• DATA FOR THE TASK:
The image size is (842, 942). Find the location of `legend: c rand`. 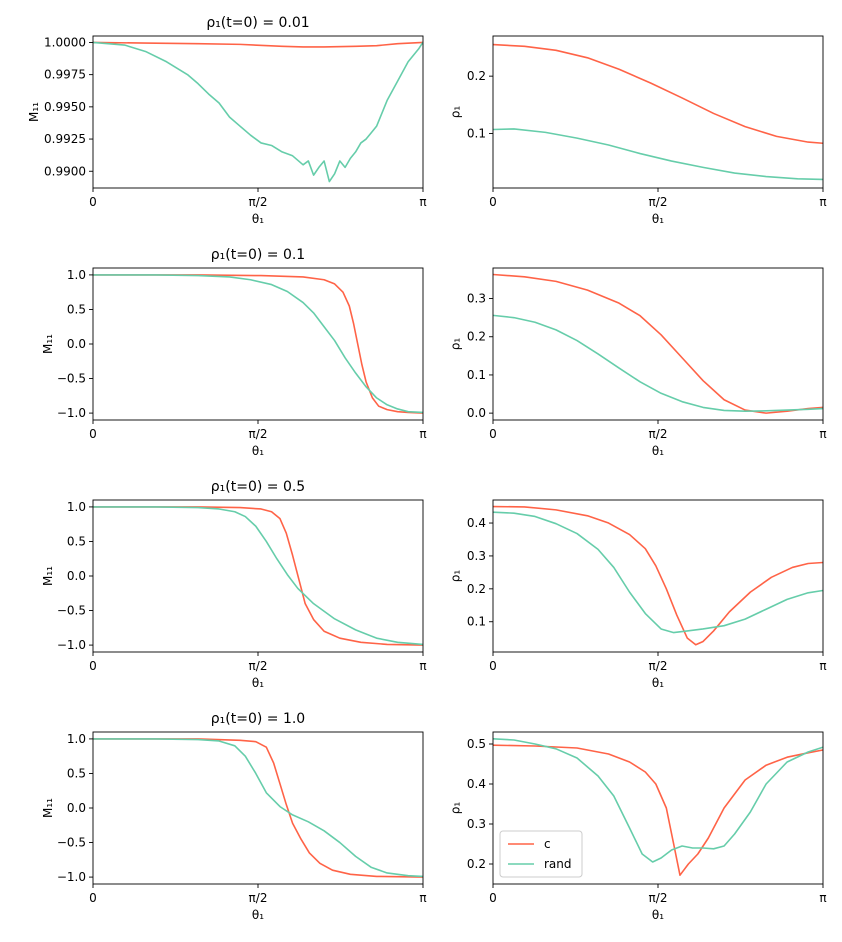

legend: c rand is located at coordinates (541, 854).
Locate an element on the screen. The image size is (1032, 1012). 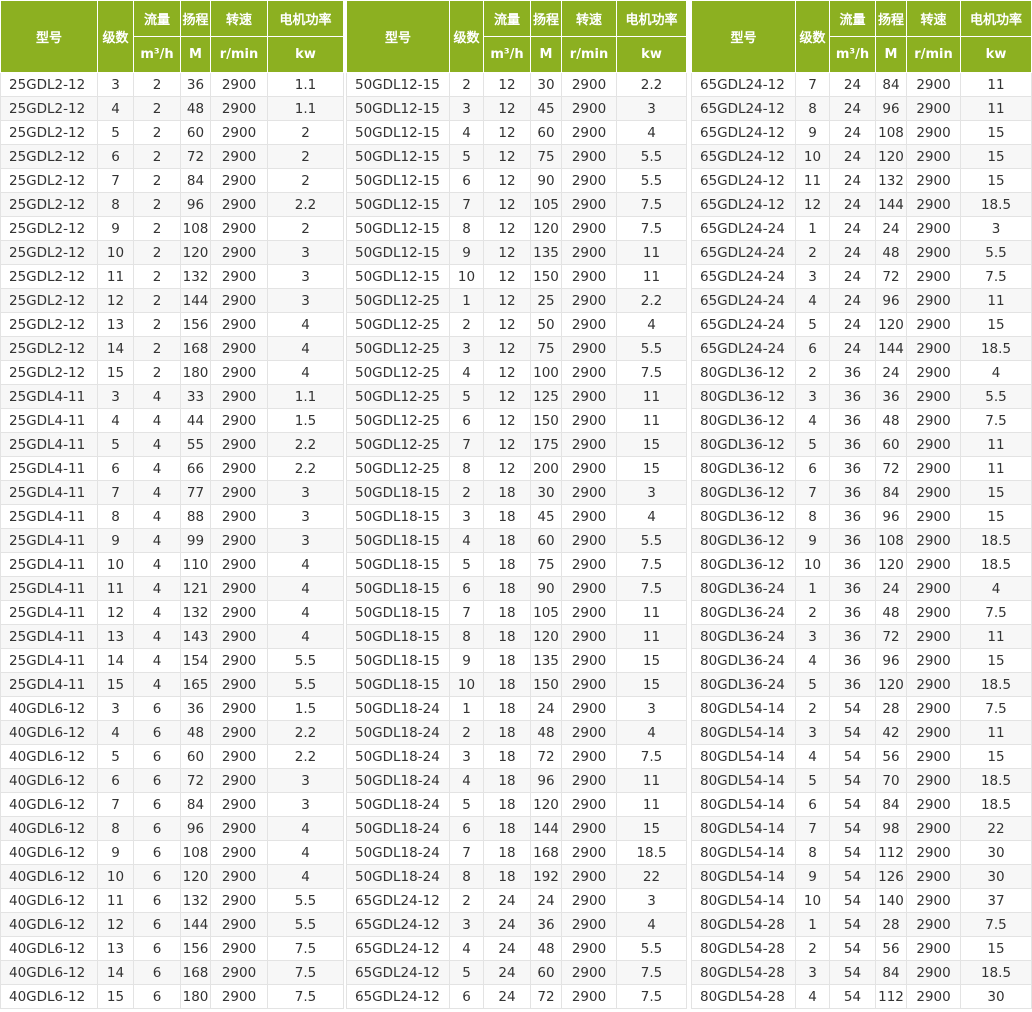
cell-model: 50GDL12-25 is located at coordinates (398, 372).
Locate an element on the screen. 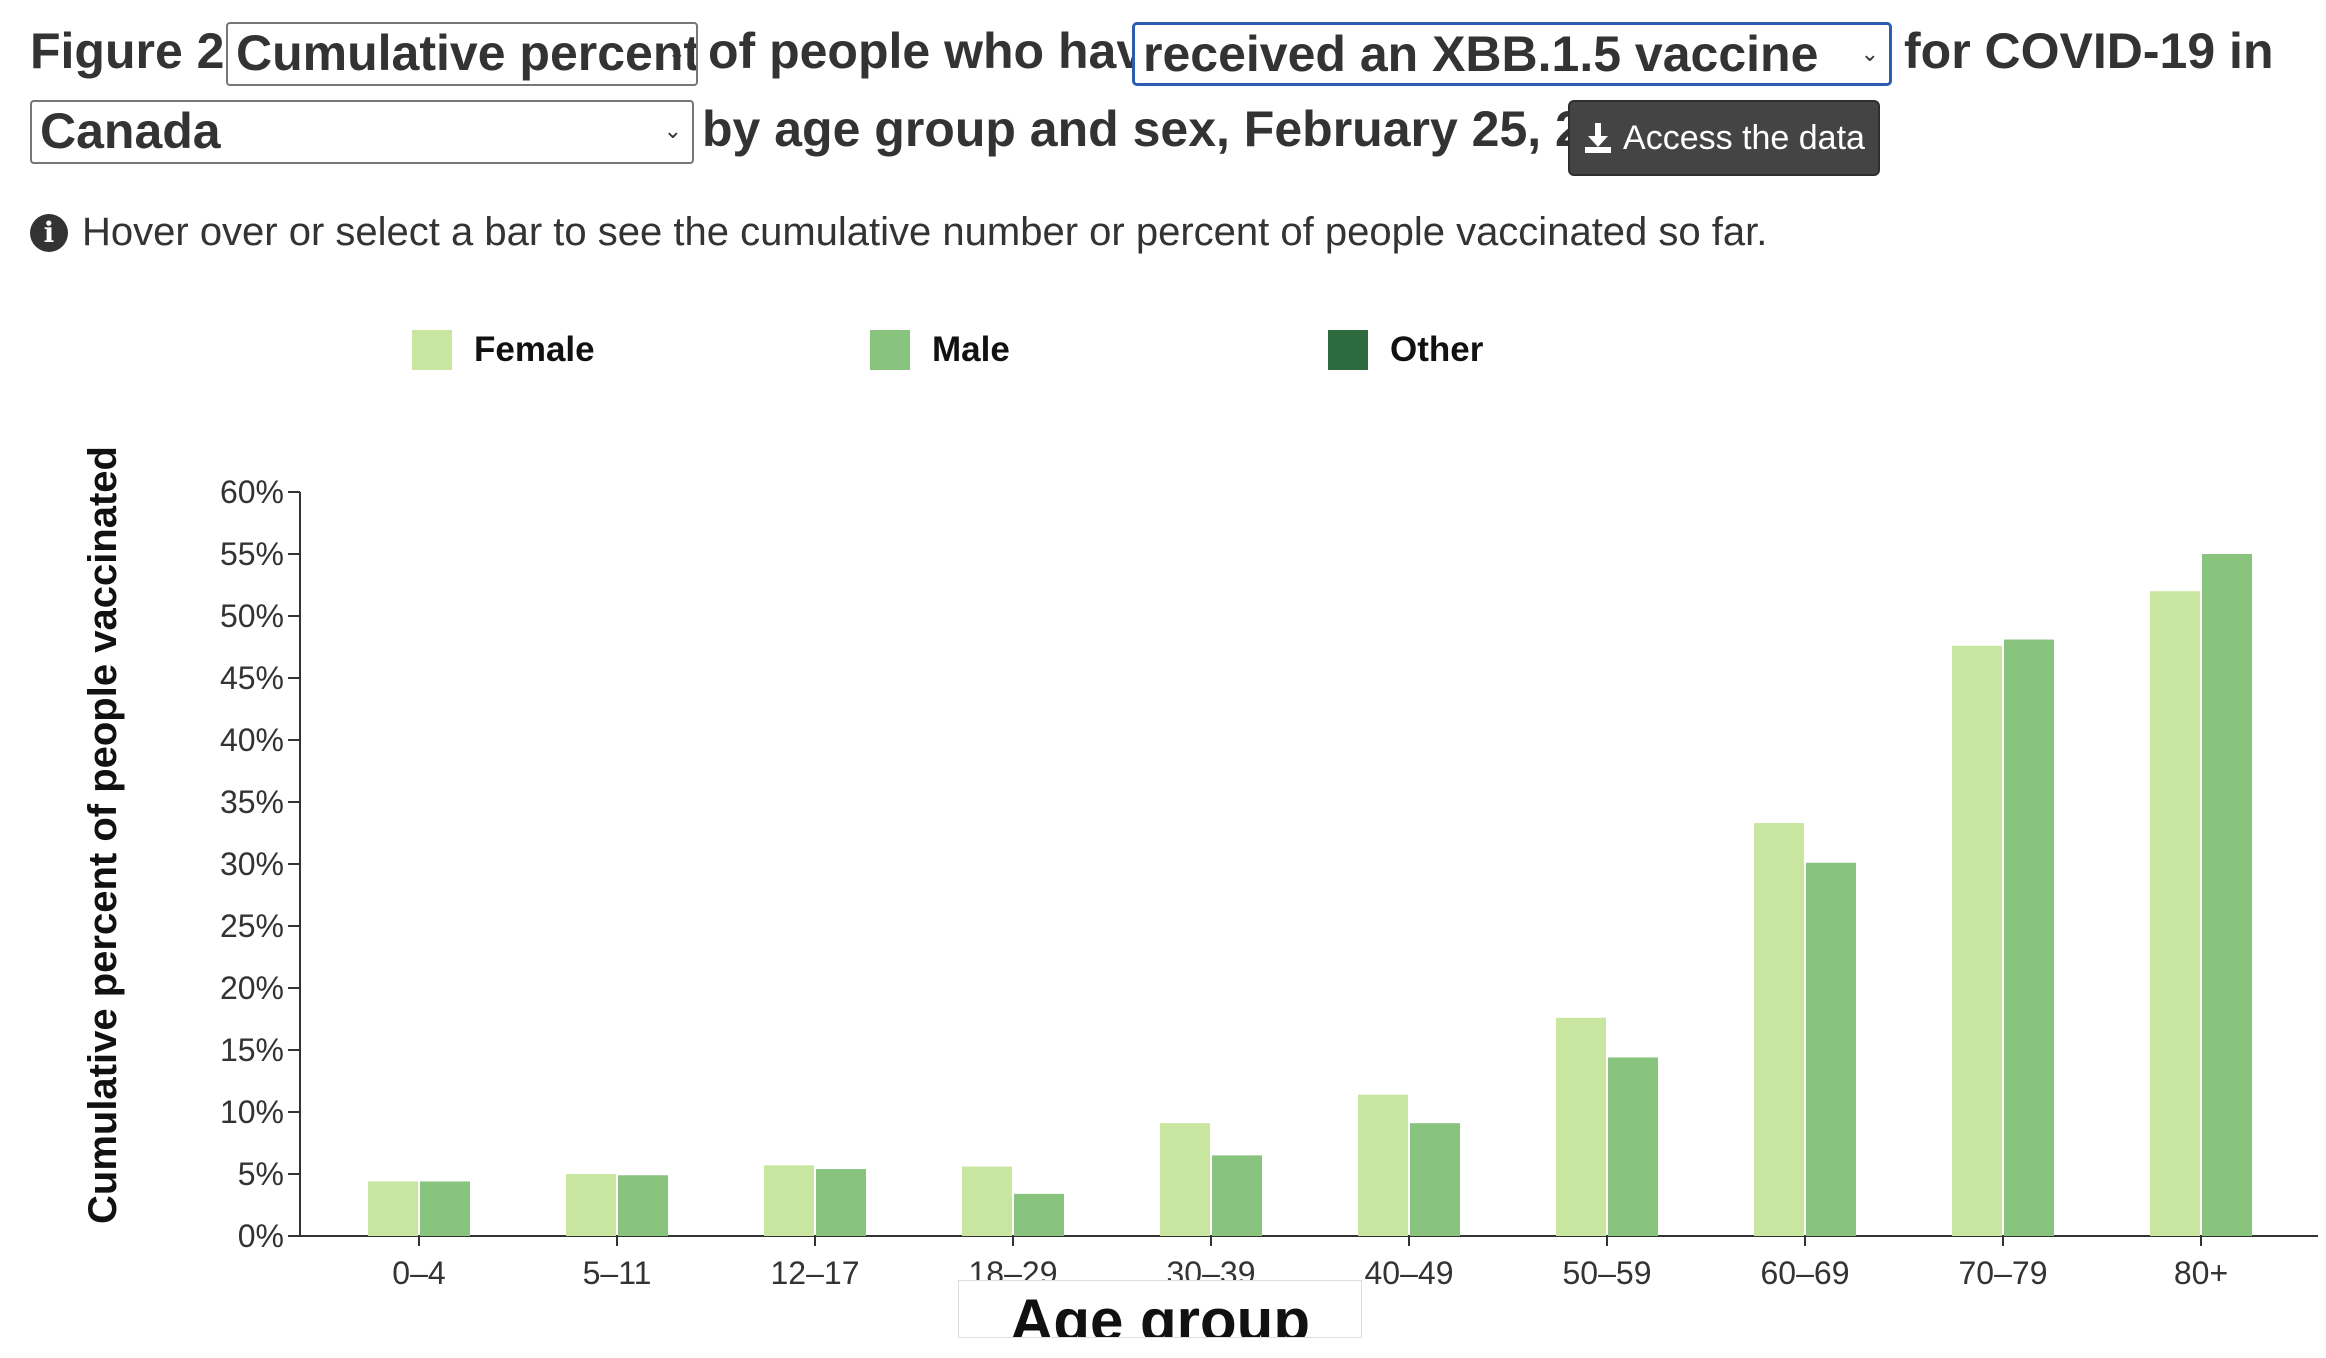  bar-male-30–39 is located at coordinates (1237, 1196).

• TASK ITEM: Give the stretch of the listing from its start through the line containing "cell-model: 50GDL12-25 is" again, substituting "screen dimensions" for "image size" and changing nothing else. Leave the pictures out.

• RESULT FOR THIS EXERCISE:
The screen dimensions is (842, 942). Find the location of `legend: c rand`. 

legend: c rand is located at coordinates (541, 854).
Locate an element on the screen. The screen dimensions is (1032, 1012). 
cell-model: 50GDL12-25 is located at coordinates (398, 372).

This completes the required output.